Le bâtiment était vide et on circulait sans soucis. Pour évacuer, on a ouvert une salle de cours à l’opposé du premier bâtiment. Avant de se précipiter à l’extérieur, on a contrôlé la rue adjacente et, autant qu’on a pu le voir, elle était déserte. On est alors sorti par une fenêtre sans se faire voir de qui que ce soit. On venait de semer nos poursuivants et on avait l’impression d’avoir le champ libre. Mais comme on était complètement aveugle, je nous faisais avancer avec prudence sous l’obscurité accrue offerte par les arbres. On a continué à s’éloigner de l’université et en changeant de rue, on a vite trouvé une bouche d’égout. J’ai utilisé ma matraque comme levier pour la soulever et je découvrais les premiers barreaux d’une échelle incrustés dans le mur. J’ouvrais le chemin en me glissant le premier dans l’ouverture puis en encourageant les autres à me suivre le plus vite possible et Le Bleu avait, sans faire de bruit, repositionné le couvercle de fonte alors que je descendais encore l’échelle.

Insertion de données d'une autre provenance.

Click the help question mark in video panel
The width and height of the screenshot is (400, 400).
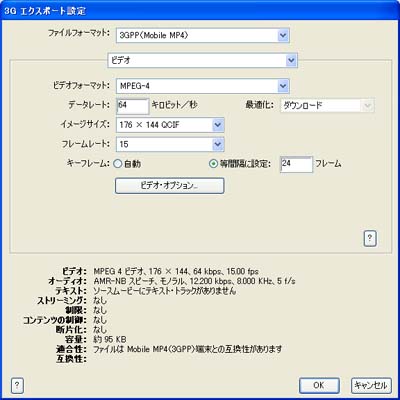tap(370, 239)
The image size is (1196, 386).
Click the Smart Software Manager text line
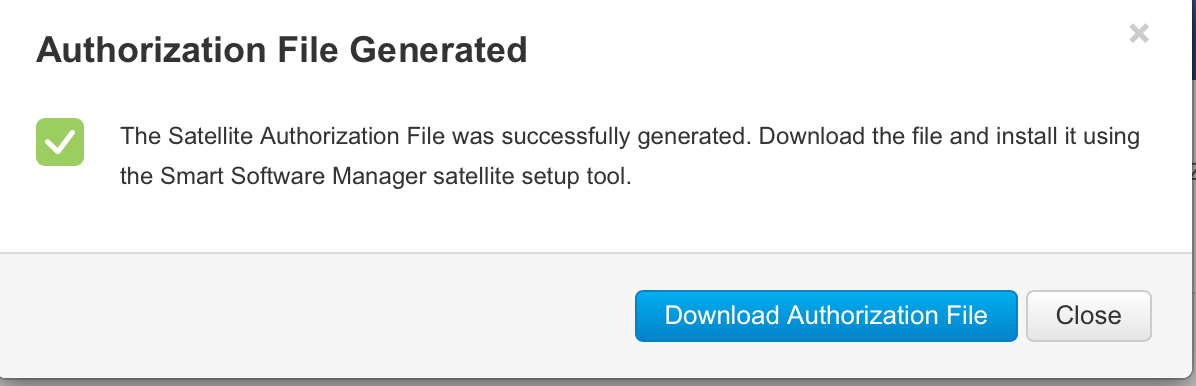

L’obscurité était complète. Cette fois j’avais toute la place nécessaire et je sortais mon portable sans avoir besoin de me contorsionner. Je pouvais utiliser en toute quiétude les systèmes passifs mais on était un peu trop profond sous terre pour que le téléphone capte le signal GPS. Pour le moins, je pouvais utiliser la lampe torche et une boussole. Il fallait bien pouvoir déterminer dans quelle direction aller. L’odeur était incommodante, rien d’insurmontable, mais l’étudiante s’en plaint d’une manière excessive. J’ai été obligé de lui rappeler qu’elle pouvait utiliser son écharpe comme un masque. J’avais vraiment du mal à m’accommoder de la fragilité des civils et du manque de sens pratique des intellectuels. L’étudiante pressa Le Bleu de questions sur l’événement, mais on ne pouvait pas savoir qui était susceptible de nous entendre. Je connaissais trop d’histoires de combats qui se sont passés dans des tunnels pour les laisser être aussi désinvoltes, ainsi je leur imposais de se taire et on avança en silence le long des eaux usées. Je gardais le conseil pour moi, puisque la situation me turlupinais au plus haut point et je me forçais à ne pas cogiter pour garder ma vigilance. Malgré l’apparente quiétude de notre avance, je ne devais pas supposer qu’il n’y avait plus de menaces, mais, au contraire, supposer que des troupes étaient déployées et continuer à guetter les premiers signes d’une présence ennemi. De fait, ma rigueur fut excessive, puisque, à part quelques rats qui fuyaient le halo de lumière, on ne vit âme qui vive. Je suis remonté deux fois sous une bouche d’égout pour actualiser notre position avec le GPS et on refaisait surface dans une petite rue, à proximité du site sécurisé. On y entrait sans se faire voir.